Not surprisingly, Porsche didn’t muck around with the formula when it launched this third generation version, despite which it boasts new engines, a whole new chassis and a totally overhauled interior. Utilising a Volkswagen group platform, shared with such other notable SUVs as the Audi Q7, the Audi Q8 and the Bentley Bentayga, the latest Cayenne also uses aluminium in much of its structure, to keep the weight down.
It works: the Cayenne is lighter than most of its rivals, and allied to that relative lightness there’s a range of strong engines too: a 3.0-litre turbo V6, a 2.9-litre twin-turbo V6 S version, a petrol-electric hybrid, while the twin-turbo V8 Turbo car tops the range.
Trim-wise, you get a reasonable amount of kit on the standard Cayenne. This includes a 12.3in infotainment system with sat-nav and Apple CarPlay, LED headlights, cruise control, two-zone climate control and an electric tailgate. It’s likely that the original owner will have added a few options, such as full leather seats and air suspension. The E-Hybrid and S versions are pricier, both new and used, but you don’t get a huge amount of extra equipment. The Turbo model gets more toys, including air suspension as standard, but it is an awful lot more expensive.
On the road, that weight reduction means excellent performance. The 3.0 V6 is the slowest, and even that can see off the 0 to 62mph dash in under 6 seconds. The 2.9 S is faster still and can hit 164mph in top speed, while the bonkers Turbo model can see off 0 to 62mph in a supercar-fast 4.1 seconds and go on to 177mph.
Approach a corner and you’ll find that the Cayenne corners very nicely, thank you very much, despite its size. It’s even better on the optional air suspension, which tightens everything up. Grip levels are high, and body lean is low. It rides pretty well, too. The standard Cayenne, E-Hybrid and S models come with steel springs as standard. It’s a softer set-up than what you might expect, but that, unfortunately, doesn’t stop the car from thumping over potholes and expansion joints. We wouldn’t go as far as to say it is uncomfortable, but it lacks the compliance you expect from a large SUV. Therefore, we’d recommend you look for a car equipped with the optional air suspension (it’s standard on the range-topping Turbo model). In Comfort mode, the ride remains relatively firm, but it never crashes or bangs like the standard steel set-up. In fact, you hear the impacts more than you feel them – a common trait of air suspension.
Inside, all is leathery plushness, and the driving position is excellent, with plenty of electrical adjustment.

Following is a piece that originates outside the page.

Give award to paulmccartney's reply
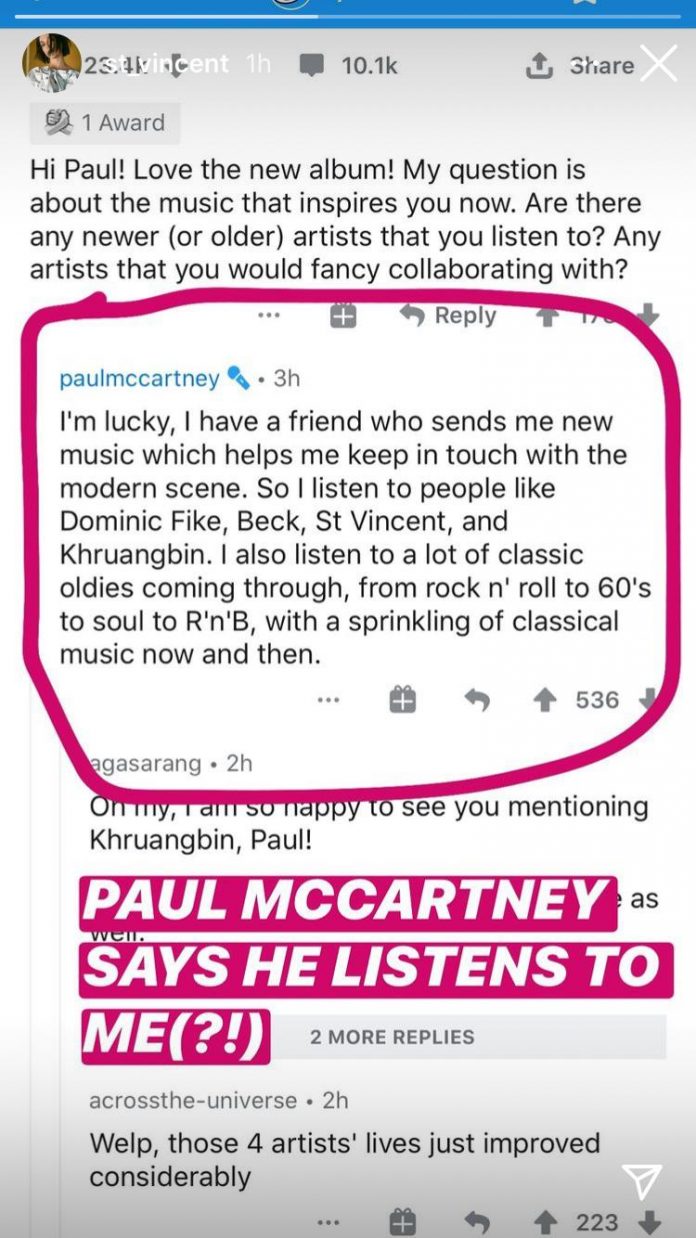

Visibility is good, and a rear-view camera is standard. The fit and finish are both excellent, too, and all the major controls, including temperature and fan, are easy to find. Some of the minor controls are a little trickier as they are icons on a touch-sensitive panel. They are responsive enough, but you can’t feel your way around, so you have to look down from the road more than is ideal. All Cayennes get a giant 12.3in touchscreen in the centre of the dashboard. It has sharp graphics, is responsive to touches and swipes, and rarely has any lag unless you’re zooming in and out of maps quickly. Most icons are a decent size, although some of the menus are a little small.
Space front and rear is excellent, too, with plenty of room for six-footers in the rear seats. Those rear seats can be slid backward and forwards as need, for extra practicality, and the boot is large and square and easy to access via an electrical tailgate.